Close games like the ones Penn has played recently — at Maryland Eastern Shore, versus Lafayette, and now versus Belmont — have a ton of variance, and frankly, are often decided by luck. Penn wouldn’t have even gotten to overtime if not for Belmont’s Isaiah Walker bricking a pair of free throws with 3.3 seconds left to play in regulation in a tied game.
But there are some key signals Penn fans can identify through the noise, such as how …
Big men are a big problem on the defensive end.
Penn’s defensive metrics have cratered over the past few weeks. Per KenPom, the Quakers are surrendering an opponent-adjusted 108.2 points per 100 possessions on defense, which is 273rd out of 362 teams. That’s nearly as bad as the 2021-22 Penn team, which finished 295th.
A big contributor to that slide has been Penn’s inability to cover athletic big men. On Saturday, Belmont’s Malik Dia was the best player on the floor. The Vanderbilt transfer came off the bench to drop a career-high 27 points on 15 shots and beat the Red and Blue every way possible: turnaround jumpers, three-pointers and one vicious hammer dunk on a roll to the basket.
Penn got back in the game in part because Belmont inexplicably stopped giving Dia touches in the second half. The Bruins wised up and gave the sophomore the ball in overtime. Dia scored the first two buckets of the extra session and put Penn behind the eight-ball the rest of the way.
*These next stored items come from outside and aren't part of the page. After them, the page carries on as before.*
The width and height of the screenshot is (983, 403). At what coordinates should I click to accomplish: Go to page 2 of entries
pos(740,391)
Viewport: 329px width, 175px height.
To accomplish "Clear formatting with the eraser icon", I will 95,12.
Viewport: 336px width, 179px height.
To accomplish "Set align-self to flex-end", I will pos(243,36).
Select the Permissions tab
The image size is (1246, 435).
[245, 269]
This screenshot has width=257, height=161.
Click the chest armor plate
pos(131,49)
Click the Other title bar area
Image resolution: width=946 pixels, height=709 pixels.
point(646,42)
Dia’s dominance came one day after the Quakers let Lafayette 7-footer Justin Vander Baan score a career-high 28 points on 22 shots.
Spinoso has developed into a solid rim protector — his block rate on defense ranks 99th in the country nationally, per KenPom — but he has been at his best defending in traditional post-up situations and as a help defender. The Quakers need to figure out a way to limit the damage against athletic bigs with shooting range like Dia who can stretch their defense.
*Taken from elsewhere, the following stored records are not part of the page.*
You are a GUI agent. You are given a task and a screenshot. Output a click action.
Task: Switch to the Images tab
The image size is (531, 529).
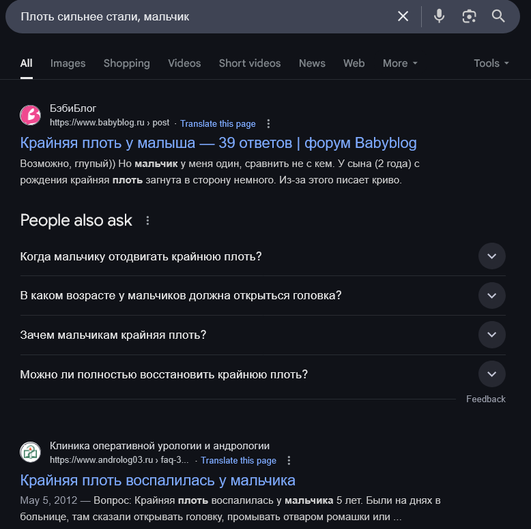coord(68,63)
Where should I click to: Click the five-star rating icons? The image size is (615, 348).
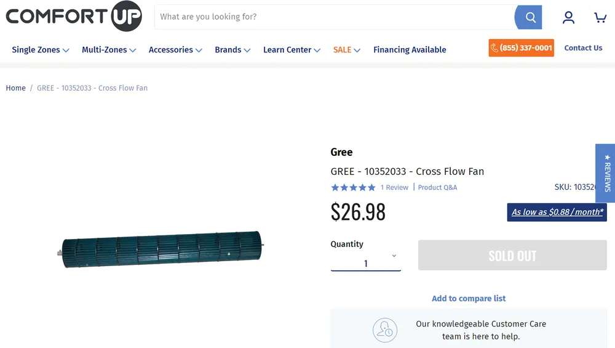tap(353, 187)
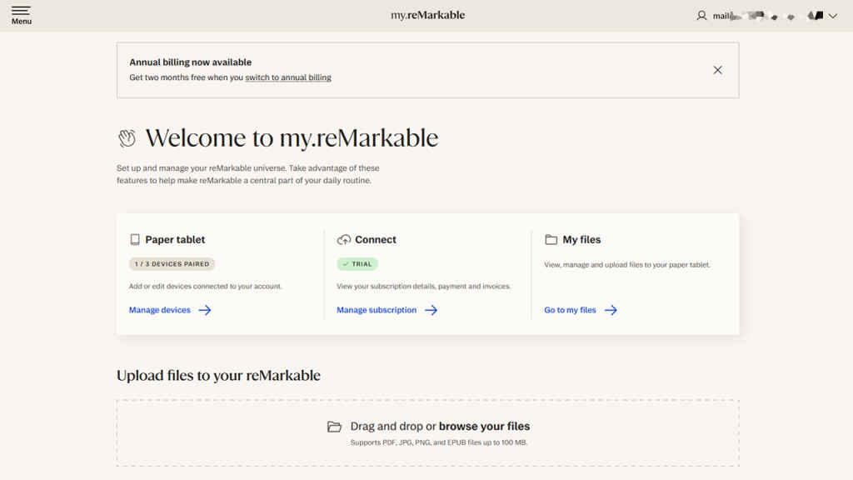Click the Paper tablet device icon

click(134, 239)
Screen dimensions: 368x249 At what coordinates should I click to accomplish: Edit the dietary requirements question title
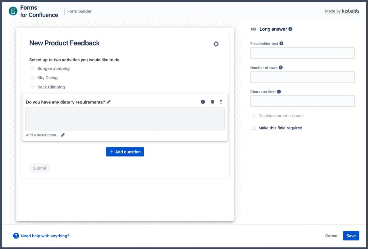[109, 102]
The Quakers will ultimately live and die by their top guards.
The biggest factor in Penn’s loss on Saturday may have been its sluggish start offensively.
After scoring on their first three trips down the floor, the Quakers promptly went on a scoring drought that lasted 6:18, which allowed Belmont to put together an extended 13-0 run.
Both senior Clark Slajchert and freshman Tyler Perkins got off to rough starts shooting the basketball.
They went a combined 3-for-14 from the field in the first half. Both came alive in the second half, which sparked the Quakers’ rally. Perkins finished with 25 points, while Slajchert wound up with 21.
That the Quakers managed to finish the game scoring 1.1 points per possession despite that ugly first-half stretch shows how high the team’s offensive ceiling is when both Slajchert and Perkins are on their games.
The first half, though, is proof positive that this team cannot put up consistent offense when both of those guards are struggling to shoot.
Penn showed it might be making progress at solving its biggest offensive problem.
That fateful final possession aside, Penn did an excellent job at protecting the ball on Saturday.
The Quakers committed just eight turnovers against Belmont, which translated to Penn giving the ball away on a season-low 11.1% of their offensive possessions, per KenPom. On Friday against Lafayette, Penn committed nine giveaways for a 14.3% turnover rate, which had been the team’s previous low.
A lot of credit for that has to go to Spinoso, who looked like his best version of himself on Saturday.
Though Spinoso was credited with four turnovers, he matched that with four assists and had total command of the offense. Spinoso also finished a near-perfect 10-for-11 on two-pointers on Saturday, which pushed his season two-point field goal percentage against Division I opponents above 60%.